Recovery Journey: Week 1 of Physical Therapy
I am not sure what I was expecting exactly. I knew the road would be long, arduous, and draining for everyone. It isn’t easy to watch your child have to start all over again- back to the very beginning. It’s even more difficult when you know they have many of your personality traits (impatience, determination, and perfectionism). Those traits really really seem to come through during all of this. At least he comes by it honestly, right?

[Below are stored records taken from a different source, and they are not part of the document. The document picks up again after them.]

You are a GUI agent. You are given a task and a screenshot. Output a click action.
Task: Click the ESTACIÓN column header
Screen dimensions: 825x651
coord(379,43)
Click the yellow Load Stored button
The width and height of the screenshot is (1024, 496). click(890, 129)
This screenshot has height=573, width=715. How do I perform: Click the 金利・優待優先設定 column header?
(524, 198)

When we left the hospital on Monday, Mark was taking baby steps. I mean literal baby steps. As a three-year-old, you’d expect him to be running, jumping, and climbing on everything, but his cerebral palsy limited his movements. Most of the typical three-year-old happenings were limited, but now he was even more limited than before. He was back at 18 months old (adjusted) in terms of his movements. For someone who is impatient, you can imagine how frustrating that is. To make matters worse, he is three so the reason behind the further limited motions is a hard concept to grasp.
Tuesday we managed to take it easy. No appointments. No visitors. No outings. Nothing. We remained on lockdown and rested most of the day. After all, the hospital took a lot of us parents too. Rest was required for the entire family and for some reason, we managed to get very little of it because Mark decided to be stubborn and walk around the house (cruising on furniture or holding someone’s hand). This also managed to give me a heart attack. Shocker. Welcome to parenthood.

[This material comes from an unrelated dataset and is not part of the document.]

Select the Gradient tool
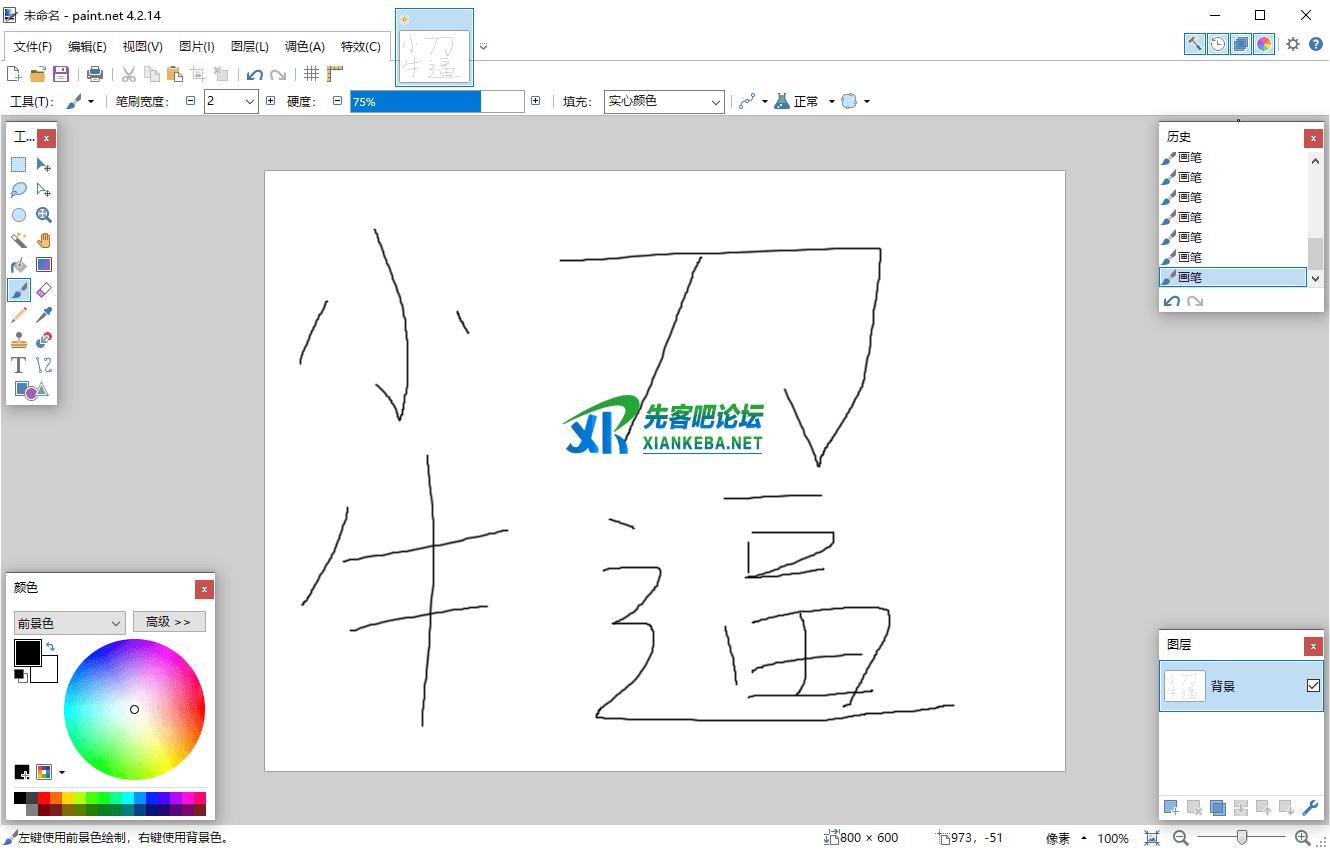This screenshot has height=851, width=1330. (x=44, y=265)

Wednesday was the day. It was THE day. The first day of Physical Therapy with Ms. Rachel. Mark’s Ms. Rachel. She has been a driving force behind his success with “big” movements since he was just a few months old. With her at his side, Mark faced every challenge head-on. He put in the hard work and she never quit on him… not once. Not even during the worst of times. She was soft when a gentle approach was needed, and she was stern when tough love was the only way through. In this entire situation, Mark’s recovery will require nothing short of tough love. Why? Because he is three and has his own opinion and isn’t afraid to share it with you. This was about to be the biggest challenge yet.
During his physical therapy appointment, we focused on watching Mark’s movements. We paid attention to what he could do with his new range of motion. We watched him crawl and play with toys on the ground. He sat criss-cross with ease (which he has never been able to do). He worked tirelessly on sitting to stand and spent quite a bit of time just cruising around the room, pushing the Mickey Mouse train.
Some of the exercises Ms. Rachel had him doing would put Jane Fonda to shame. Mark’s bridge pose and donkey kicks will help him gain muscles in areas that I simply don’t have (for example, a butt). He walked around the building with his walker and saw many friends he hadn’t seen in a while.
At the end of his first day at therapy, Mark was placed in another cast- his final cast. This final serial casting came with a goal to stretch the muscles in his leg to prepare them for the ability to bear weight. Most people don’t necessarily think about this, but Mark’s body relied heavily on spasticity for strength. When those nerves were cut, he gained access to muscles that he never really had to use before. This is one of the reasons for the difficulty in walking, the need to relearn to walk, and the need for the cast.
On day two of Physical Therapy, we met with Ms. Sharlene. I don’t think I’ve had the pleasure of really introducing Sharlene to the blog but that is only because up until this point, Rachel was Mark’s only Physical Therapist. Most of our interactions were done in passing, through Rachel, or when our kids played soccer together over the summer. Sharlene is an amazing Physical Therapist. She is equal to Rachel in every way… except when it comes to their approaches. Let me clarify when I say that. Sharlene’s approach and Rachel’s approach are equal, just different. One is not less than the other. They both complement one another and together Rachel and Sharlene’s approaches will benefit Mark more than any way possible, in my opinion.
Rachel has been with Mark since we established care at the therapy office. He is that sweet boy who responds to and relies heavily on gentleness and softness. Rachel provides that environment for him. Sharlene had the privilege of seeing Mark outside of the therapy office when our kids were on the same soccer team. She pushes Mark and keeps at it because she has seen what he is capable of outside of the office. As I mentioned before, although different, they will both bring something to the table to make Mark stronger and they do it with love. As a parent, you can’t ask for more.
On the second day, we saw Mark struggle. Mark rode a bike up and down the hallway, using the strength in his muscles to push the pedals on his own. We worked on sitting to standing once again, this time without the assistance of grabbing and pulling himself up. We worked on stretching his hip flexors and doing side to side steps (even though they were as dramatic as dramatic gets). A few times he would wince in pain, but the grimace was soon replaced with smiles and laughter.
Someday, I hope he understands that with every movement, every triumph, every milestone (or inch stone to some), he knows that many people are proud of him, but few can beat his therapist’s level of pride. With every goal he meets, they are cheering him on. With every struggle he faces, they are working with him, encouraging him. They are more like family to us (myself included here), than some of our own family is. It really is like a family and I love them just as they were our family. I will forever be grateful for them having the ability to see great potential in Mark and for not quitting on him. He wouldn’t be where he is without them.